Prior to reading Destiny of the Republic: A Tale of Madness, Medicine and the Murder of a President, my knowledge of James A. Garfield was mostly limited to his accomplishments during the Civil War, namely as the Chief of Staff of General William Rosecrans through the campaigns of the Union Army of the Cumberland. This work by Candice Millard literally opened my eyes to so much more.
It’s amazing how such a great and well-respected man can fade into the annals of history and his memory become as vague as that of James Abram Garfield.
President Garfield was the second U.S. President assassinated in office, the third coming just twenty years later when William McKinley succumbed to an assassin’s bullet, another tragic incident that has faded into obscurity in American history.

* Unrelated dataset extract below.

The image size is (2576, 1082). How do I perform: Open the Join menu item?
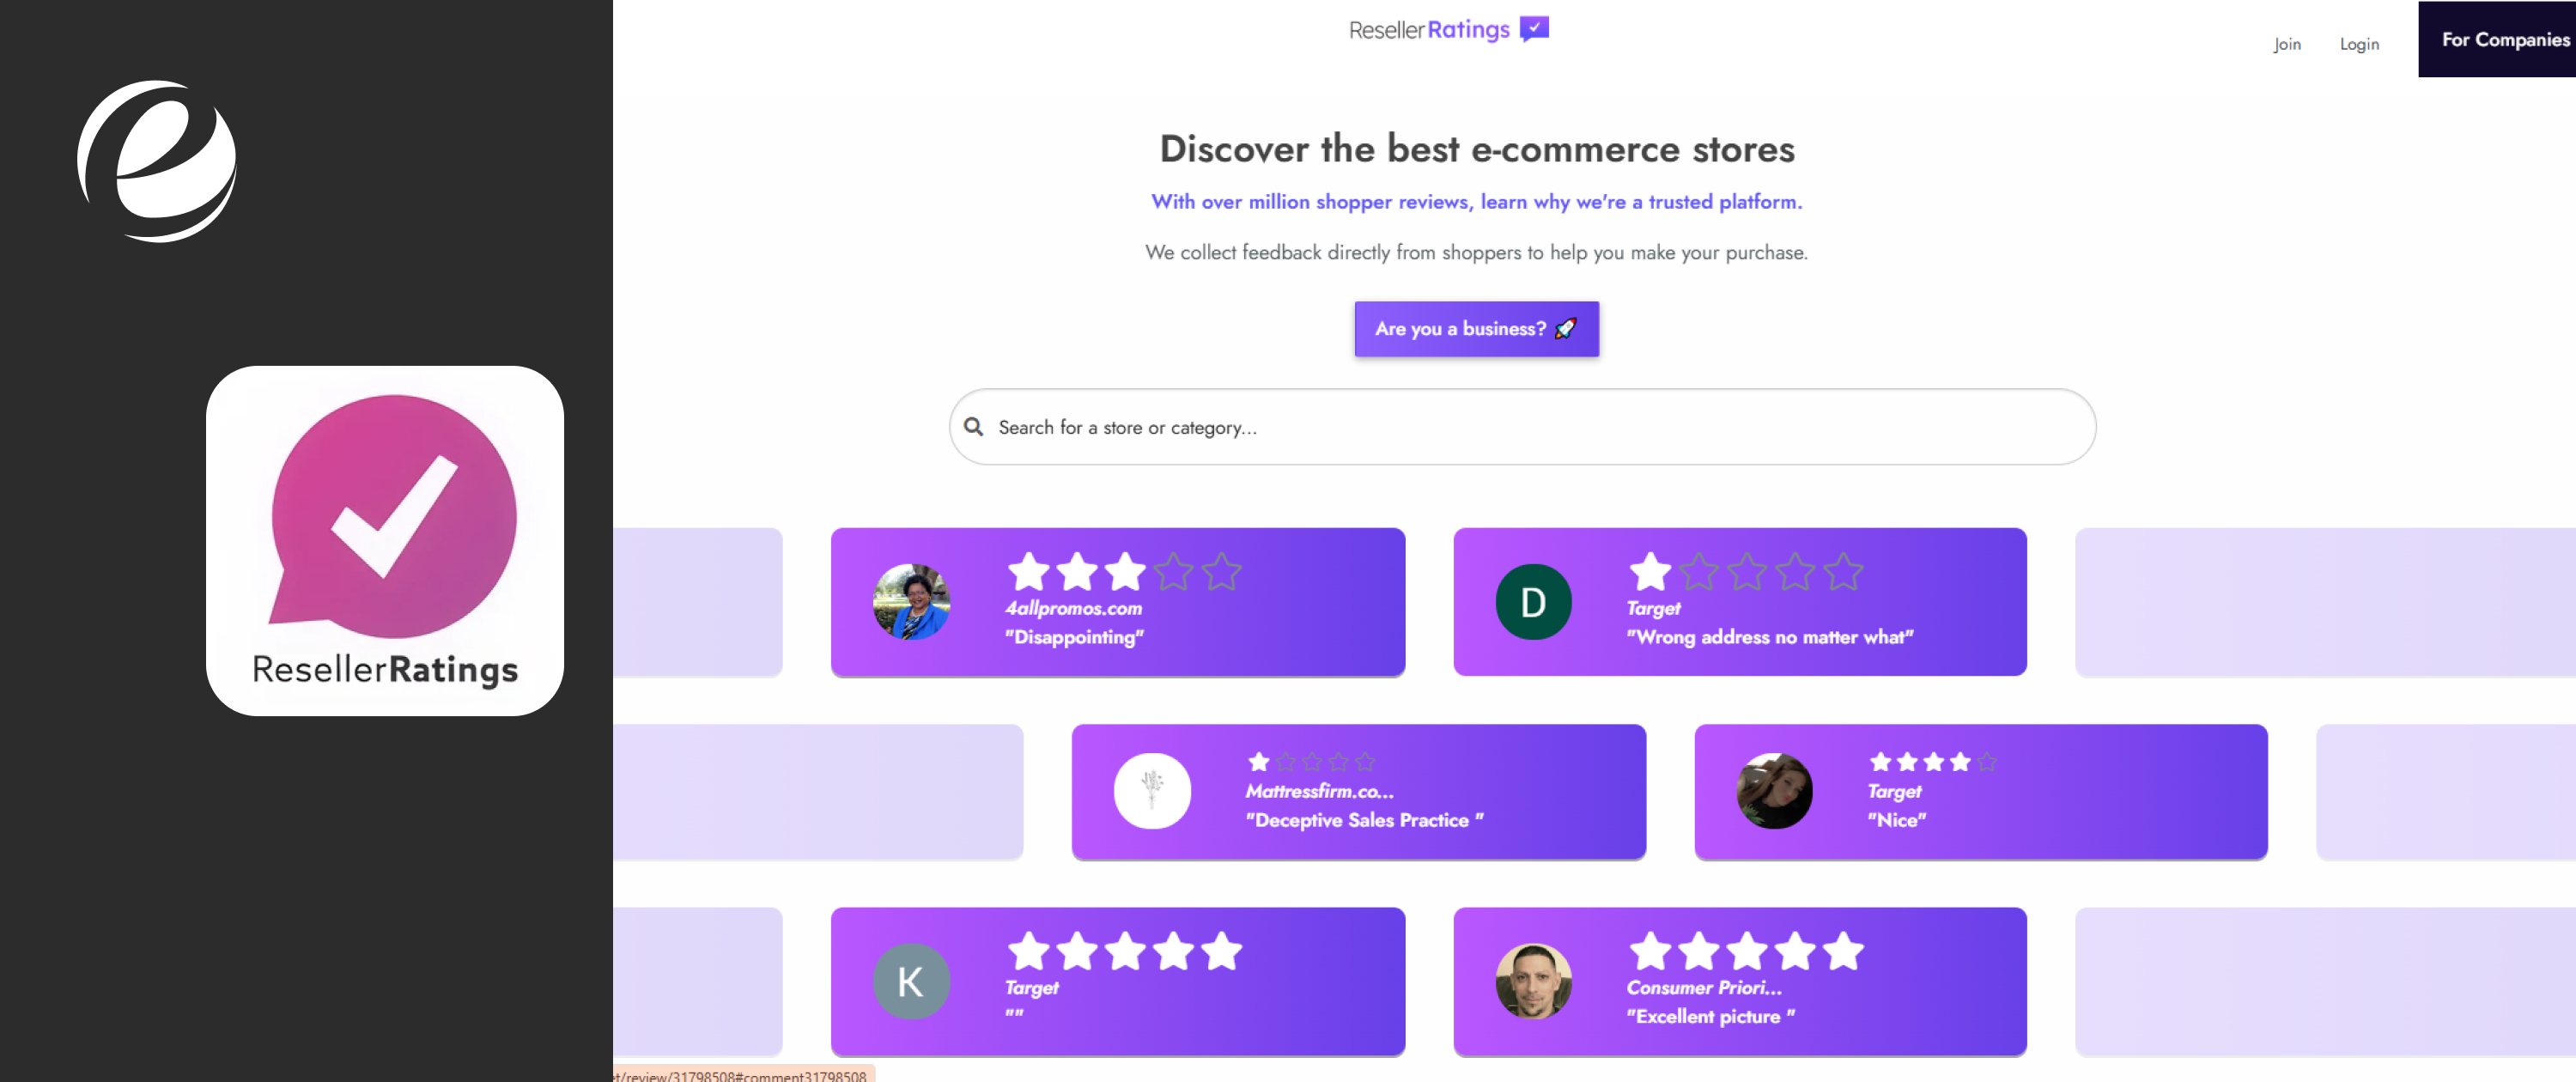[x=2287, y=44]

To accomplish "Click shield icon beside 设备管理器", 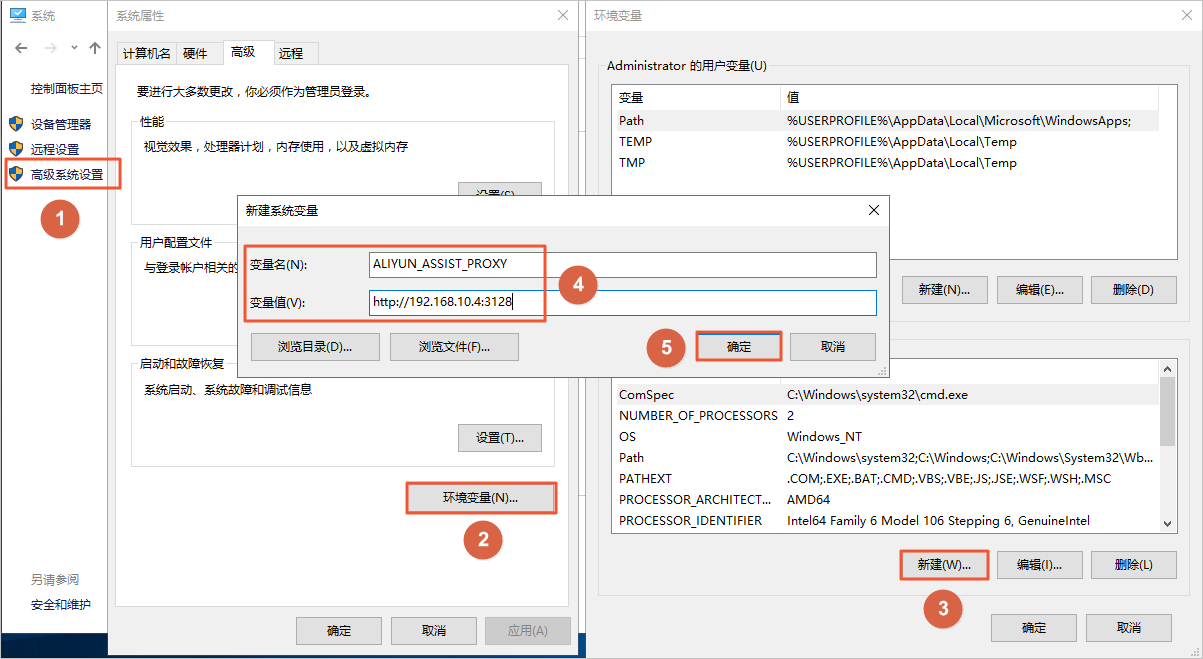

This story transpires through an era of rapidly developing progress with major contributors such as Alexander Bell, Thomas Edison, and Louis Pasteur, just to name a few.
What’s truly sad, is that the initial wounds to Garfield were not fatal. But since humanity was on the verge of major medical breakthroughs within the next 15 years, the medical personnel in charge of the President could be deemed nearly as guilty as Charles Guiteau. If the timeline had been shifted a couple of decades, Garfield surely would have survived.
As this is my first experience with the work of Candice Millard, I have to say that I appreciate her style and remarkable passion for the subject matter. I’m looking forward to her other biographies that have also obtained favorable reviews by readers, as well as The New York Times.